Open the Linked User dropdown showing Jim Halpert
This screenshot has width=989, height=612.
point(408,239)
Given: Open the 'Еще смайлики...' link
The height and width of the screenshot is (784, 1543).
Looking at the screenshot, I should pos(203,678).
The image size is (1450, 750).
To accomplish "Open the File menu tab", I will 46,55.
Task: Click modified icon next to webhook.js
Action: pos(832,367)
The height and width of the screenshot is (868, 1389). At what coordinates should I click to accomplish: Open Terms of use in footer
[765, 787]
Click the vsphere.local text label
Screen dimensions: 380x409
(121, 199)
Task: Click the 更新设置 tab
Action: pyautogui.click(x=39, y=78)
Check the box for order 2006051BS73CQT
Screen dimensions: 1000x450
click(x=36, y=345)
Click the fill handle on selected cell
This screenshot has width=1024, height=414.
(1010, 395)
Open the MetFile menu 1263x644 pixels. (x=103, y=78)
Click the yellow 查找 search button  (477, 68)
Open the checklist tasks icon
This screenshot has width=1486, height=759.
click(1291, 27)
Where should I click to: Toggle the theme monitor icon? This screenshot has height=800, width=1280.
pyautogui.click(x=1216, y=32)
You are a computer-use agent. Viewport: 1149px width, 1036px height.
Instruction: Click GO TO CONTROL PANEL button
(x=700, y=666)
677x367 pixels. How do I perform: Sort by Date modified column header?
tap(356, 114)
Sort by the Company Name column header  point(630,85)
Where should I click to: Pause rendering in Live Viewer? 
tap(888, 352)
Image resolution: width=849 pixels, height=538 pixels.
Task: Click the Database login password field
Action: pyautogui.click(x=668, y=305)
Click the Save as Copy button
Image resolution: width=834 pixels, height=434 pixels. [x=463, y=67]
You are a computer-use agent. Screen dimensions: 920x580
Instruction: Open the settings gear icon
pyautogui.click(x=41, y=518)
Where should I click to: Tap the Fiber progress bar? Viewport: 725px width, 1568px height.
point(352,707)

About this exercise:
Where does the string "computer" occur in the material? Copy every line where it does.

Task output:
You are a computer-use agent. Viewport: 1149px width, 1036px height.
You are a computer-use agent. Screen dimensions: 920x580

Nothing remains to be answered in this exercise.